Think Tennis Hate is Bad? Golf Hate is Worse
Sometimes, the Hate half of my seesaw relationship with tennis soars higher than my Love, and I feel like quitting altogether and taking up another activity. It'd better not be golf. Frustration with that sport has people walking away in droves.
A New York Times article notes that, by the National Golf Foundation's own estimates, five million golfers have bent their clubs over their knees and have walked off (or hobbled, depending on how that club-bending knee jab went). The NGF estimates about 20 percent of the 25 million existing golfers will do the same in the next few years.
"People under 35 have especially spurned the game, saying it takes too long to play, is too difficult to learn and has too many tiresome rules," wrote the Times' Bill Pennington.
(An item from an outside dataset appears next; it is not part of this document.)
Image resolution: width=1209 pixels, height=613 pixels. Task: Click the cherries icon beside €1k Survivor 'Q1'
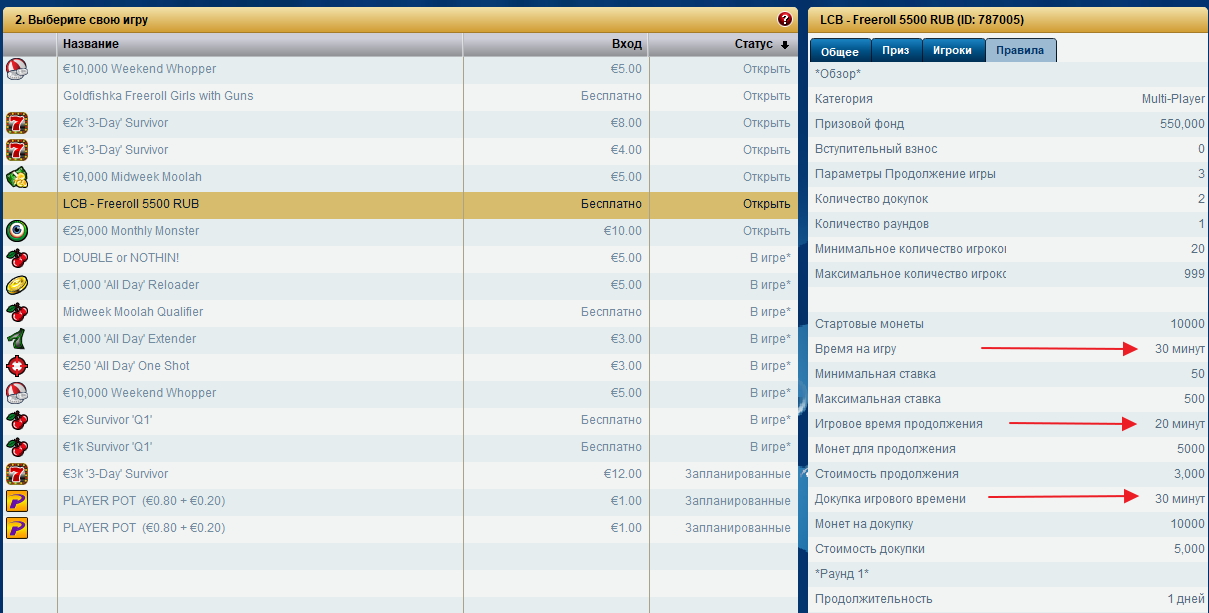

Golf and tennis share a lot of Hate. These sports aren't easy.
Golf and tennis are often compared. They're both games for life. You can play from 8 to 80. They have codes of conduct, an etiquette that is not evident in hockey, football, basketball or soccer. Both are traditionally country club sports, with tennis doing a much better job of increasing its diversity. Quick, name another black American golfer besides Tiger Woods. Now, think of tennis: Serena, Venus, Sloane, James Blake, Donald Young, with junior champion Taylor Townsend lurking in the wings.
And golf and tennis share a lot of Hate. These sports are not easy. The defending United States Open champion (golf, not tennis), Justin Rose, told the Times his five-year-old son doesn't want to play anymore because he's tired of failing at it.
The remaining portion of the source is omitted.